Faz alguns poucos anos que estou nessa empresa vital chamada maternidade. Mas, nesses seis anos de caminhada, percebi que não posso fazer parte do clube de mães. Não posso participar do clubinho, pois, na competitividade de quem tem o “melhor filho”, o meu nem seria classificado.

Meu filho não falou aos dois anos, tampouco caminhou. Não diz coisas engraçadas e embaraçosas que ficarão na memória dos familiares. Entre olhares da sociedade, uma criança atípica cresce e uma mãe desaparece. Meu filho nasceu com uma síndrome e, aos olhos dos “outros”, falhei em minha única responsabilidade: parir uma criança saudável. Por isso, eu não mereço receber homenagem no Dia das Mães.
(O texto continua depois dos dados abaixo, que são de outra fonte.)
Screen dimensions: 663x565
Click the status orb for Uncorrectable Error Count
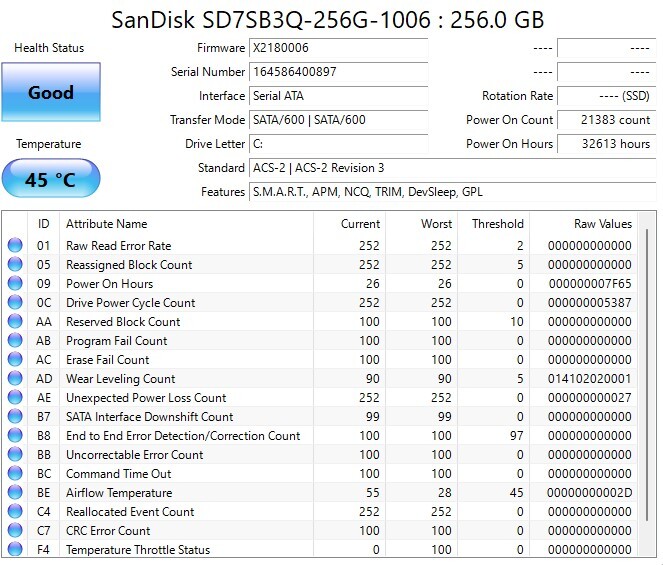tap(15, 455)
Se meu filho não fala, ele não precisa participar de um coral ou estar com outras crianças declamando poesias. Se ele não anda, é melhor deixá-lo na plateia, talvez observando os colegas — ou, ainda, que nem apareça na festividade. Se ele não segura o lápis, não há motivos para que eu receba uma carta ou um desenho, mesmo que em rabiscos. Se meu filho não entende nada do que acontece ao seu redor, talvez nem saiba que tem uma mãe. Ao menos é assim que a sociedade vê.
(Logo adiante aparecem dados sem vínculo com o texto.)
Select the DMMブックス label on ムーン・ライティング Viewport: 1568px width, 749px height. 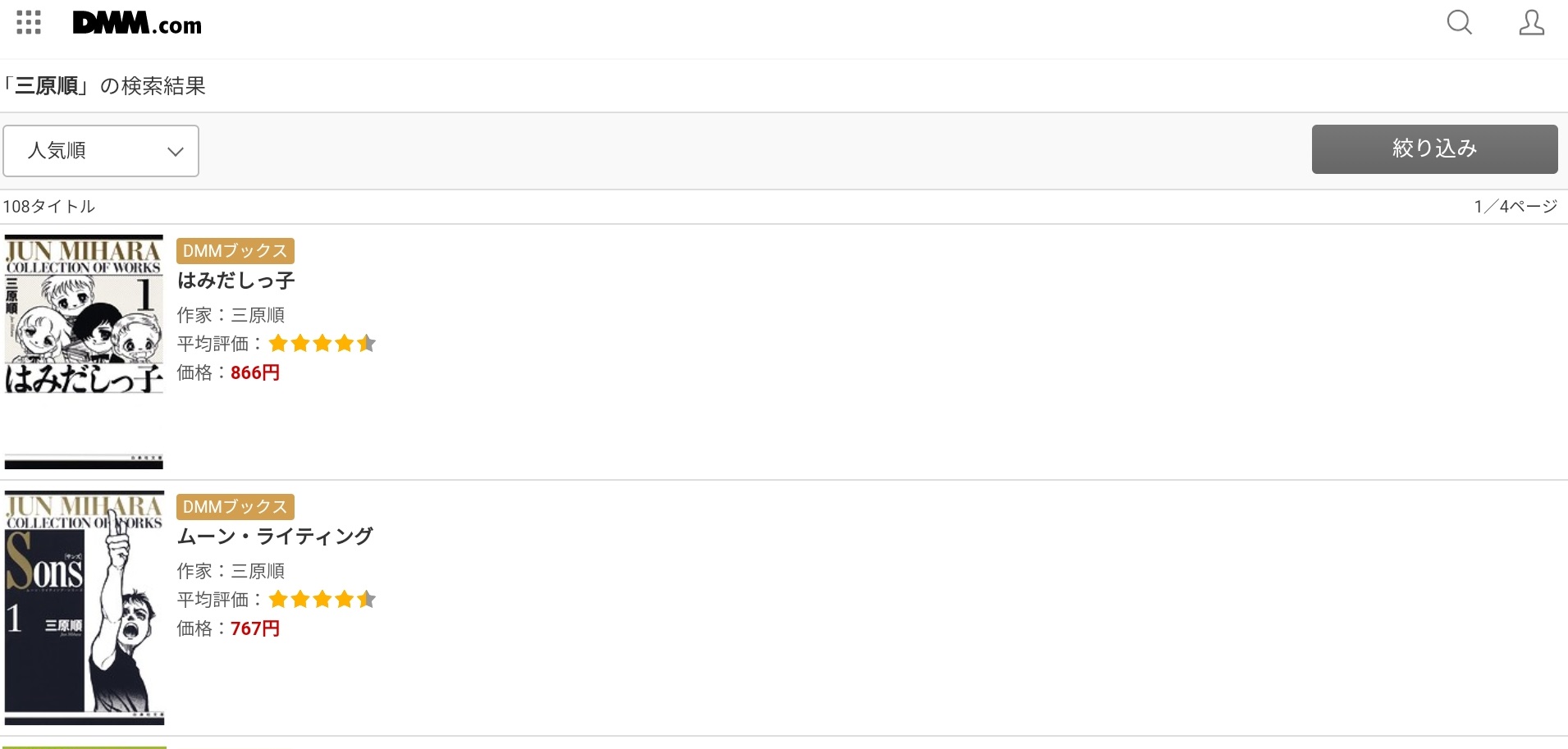pyautogui.click(x=235, y=506)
À primeira vista, como coloquei um corpo disfuncional no mundo, cabe a mim ser guerreira. Papel admirado e estigmatizado de luta, amor abnegado, que não recebe nada em troca. Mas, se é assim, talvez seja porque os outros querem que seja assim.

Maternar é um ato solitário, em qualquer cenário. No entanto, quando o maternar é atípico — e devo dizer que não gosto desse termo, pois sinto que pari um pedaço de aipo em vez de uma criança — somos “admiradas” por um aparente sofrimento e deixadas à própria sorte, para que possamos viver sendo constantemente lembradas de algo que nunca esquecemos, mas que, no nosso dia a dia, ao olhar para os olhos de nossos filhos, não faz qualquer diferença: a deficiência.
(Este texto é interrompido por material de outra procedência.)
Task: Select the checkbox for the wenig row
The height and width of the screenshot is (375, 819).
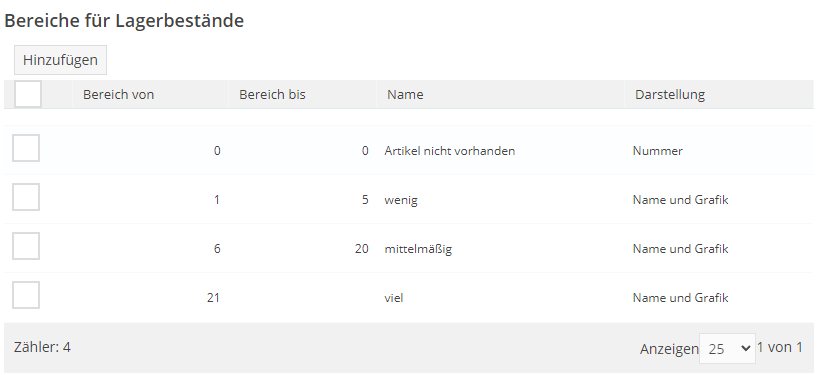Action: (x=26, y=197)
Não sou especial, não sou guerreira, não sou um anjo na Terra escolhida por Deus para sofrer em contrição. Sou mãe, cuidando da cria com tudo que tenho e posso. Muitos dos desafios do maternar atípico estão na atitude social que nos impede de ocupar espaços e falar abertamente sobre como alguns dias são mais cansativos do que outros. Mas ninguém pergunta o motivo de estarmos cansadas.

Quando uma mãe ousa reclamar, os comentários ferinos sobre “arcar com nossas escolhas” não tardam a aparecer. O cansaço não vem das longas horas na sala de espera da terapia, muito menos de carregar nossos filhos ou manter vigilância sobre eles, mas da desesperança. Não nos deixam sonhar com um futuro. Querem nos obrigar a pensar que nossos filhos nada valem, que são apenas um objeto frio e pesado que deve ser arrastado.

Se digo que meu filho pode ser o que ele quiser, o desconforto brota na face do outro; o riso de constrangimento adorna as bochechas vermelhas de vergonha por não querer ser a pessoa que falará “a verdade” para aquela pobre coitada. Ninguém nunca será capaz de entender como um traço disforme em um papel, na parede ou no chão, faz a diferença na vida de uma mãe. Você, que também é mãe, pode ter chegado até aqui nessa leitura e pensado que também passa por isso com sua prole, ainda que não haja deficiência. Pois bem, isso é porque, assim como você, eu também sou mãe.

A alegria que você sentiu no primeiro sorriso do seu filho, eu também senti ao ver meu filho sorrir. Também comemorei os primeiros passos, a primeira palavra. Eu fui feliz desde o momento em que meus olhos cruzaram com os dele e eu sabia que era meu — e para sempre vai ser. Toda mãe é para sempre, assim como todo filho é para sempre, ainda que saia de casa e forme sua própria família.

Meu maternar passa a ser invisível quando as pessoas têm medo de nos olhar e perceber que o mundo não é perfeito. Nunca fui tão feliz, mesmo havendo dor no processo. Acredite: mesmo fora dos padrões almejados pela maioria, nosso mundo atípico é perfeito no seu jeito complexo e intrincado — exatamente nos moldes do que é considerado viver.

Finalmente, quero lhe dizer, querida amiga mãe: saiba que você é o mundo para sua criança. Creia quando eu digo que esse ser pequenino é capaz de cantar para você — seja com a voz, os olhos, as mãos ou com o coração. Eu sei que dá medo, e é constante. As dúvidas nos acompanham. Mas, ainda que seja por uma piscadela ou um suspiro, veja a beleza do amor, tenha esperança e sonhe! Resplandeça — e nunca deixe que ninguém tire de você as alegrias e os desafios da maternidade.